Fulgurações – heteropatia e confinamento

Antes do confinamento social de Março, devido à Covid-19, vivia-se na permanente excitação de viajar para outro lugar (heteromania mais do que heterodoxia). Aquilo que há poucas décadas era experimentado como extraordinário, passou a fazer parte do habitus de uma fatia grande da população. Renovar ou consolidar o ethos parecia exigir quase sempre outro topos. Uma espécie de “eu sou as viagens que faço”. Sendo que muitas destas expedições não extravasavam o “circuito postal”. 

Com o confinamento ficamos novamente parados (neo-sedentarismo), por hétero ou auto-petrificação. E se os encontros telemáticos parecem mitigar o isolamento, na verdade desvalorizam, inibem até, a já pouca motivação individual para uma mais rápida reativação dos encontros presenciais.

Espero, contudo, que a reconversão da obsessão por outros lugares, alimentada pela diminuição drástica do preço das viagens de avião, origine novas formas de deambular: dentro de nós, em auto-descoberta (“conhece-te a ti mesmo”, como queriam, não sem ambiguidades, e ao contrário dos salvíficos livros de auto-ajuda, Apolo e Sócrates), deslocando a motivação heteropática do exterior para o interior.
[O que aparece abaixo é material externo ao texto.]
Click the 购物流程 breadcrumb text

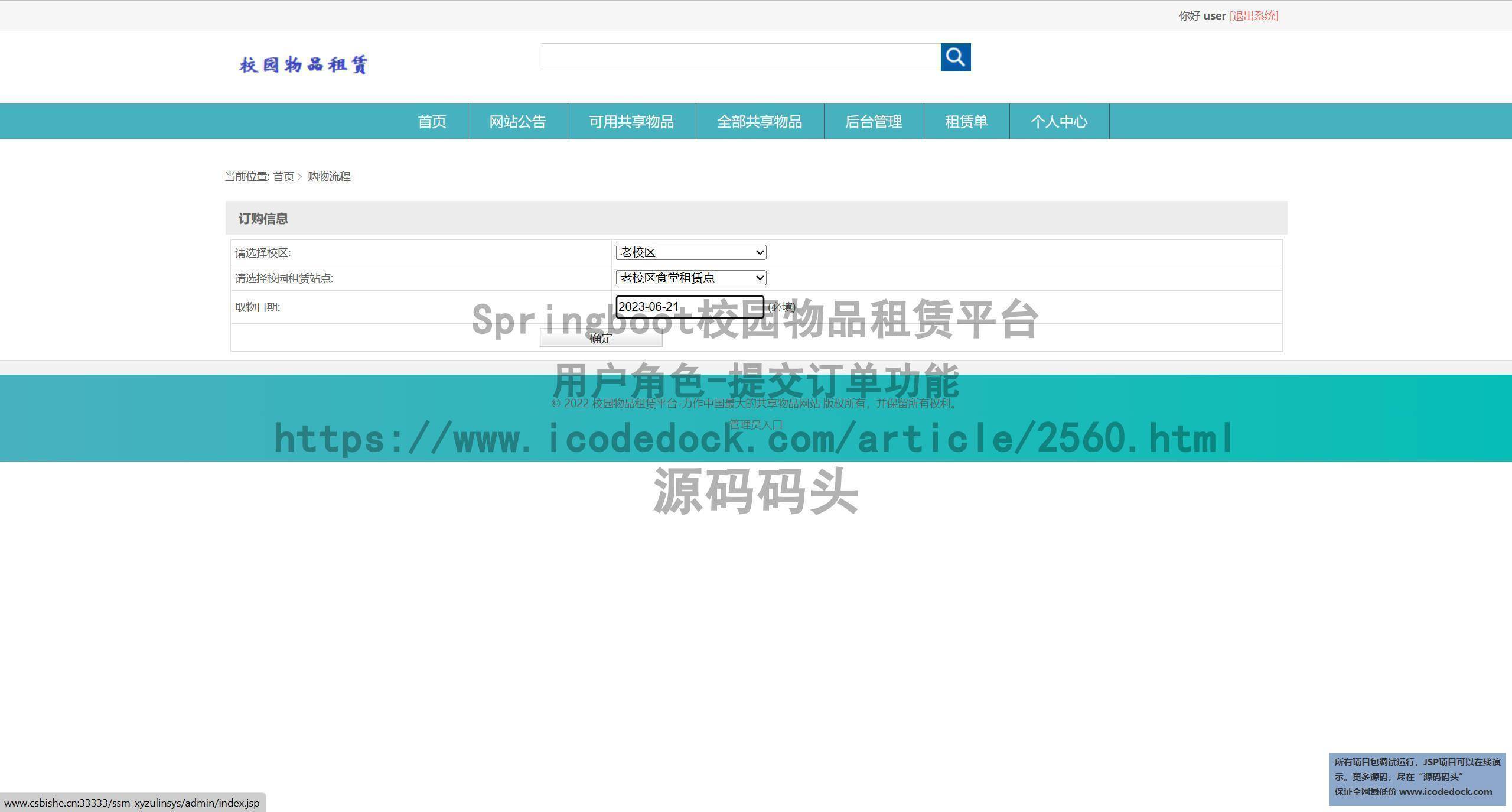329,177
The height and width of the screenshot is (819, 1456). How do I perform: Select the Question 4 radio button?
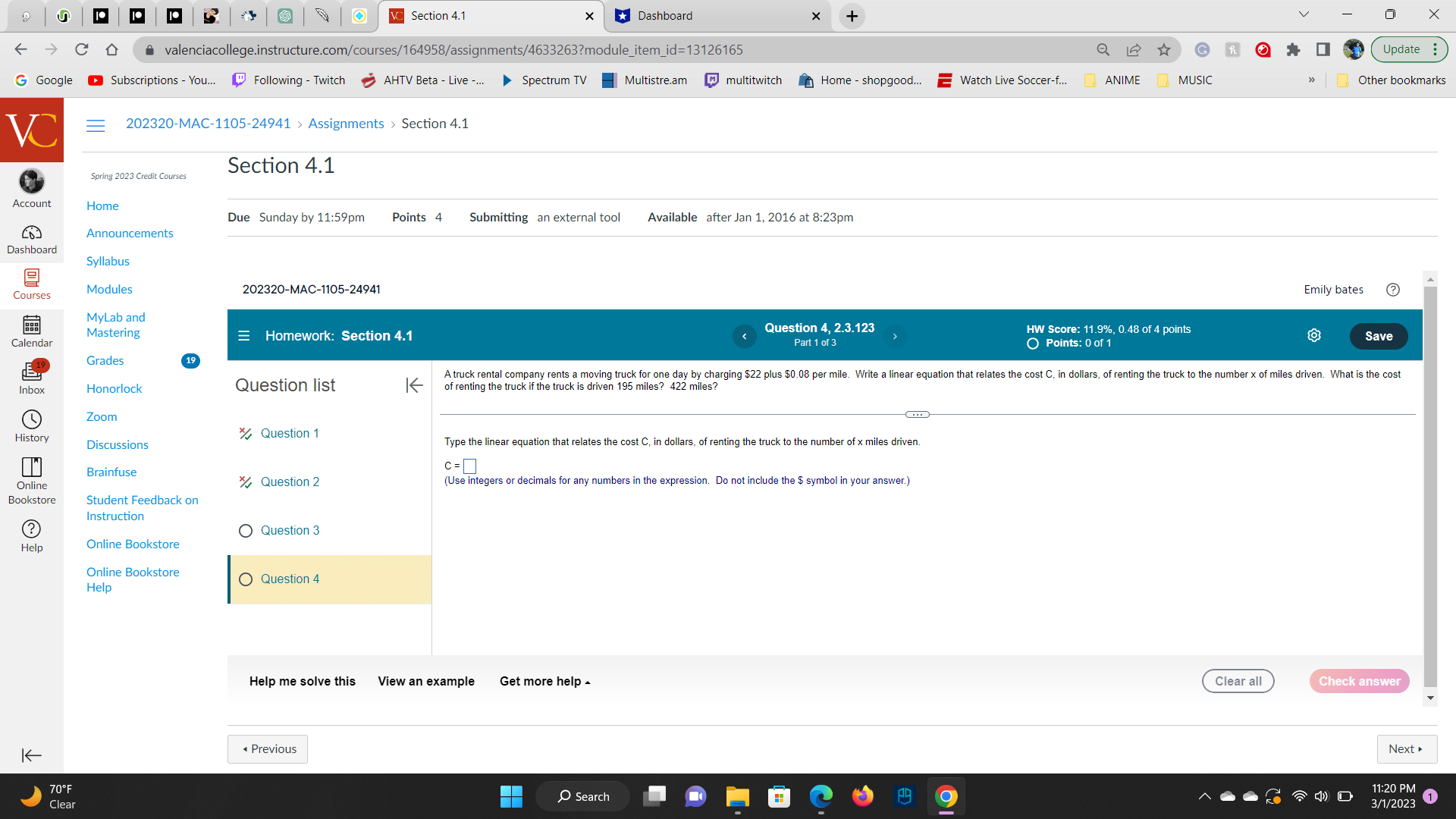pos(246,579)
Até porque ocupamos mais hábitos do que territórios. Creio que assim se poderá esclarecer um pouco melhor o que somos, pela dupla via da inclusão e da exclusão, um escrutínio de si que separe águas.

É que “alargar horizontes” (tremendo cliché que deve ser lido com cuidado) é tanto acolher novas experiências quanto evitar repetições estéreis ou insignificantes.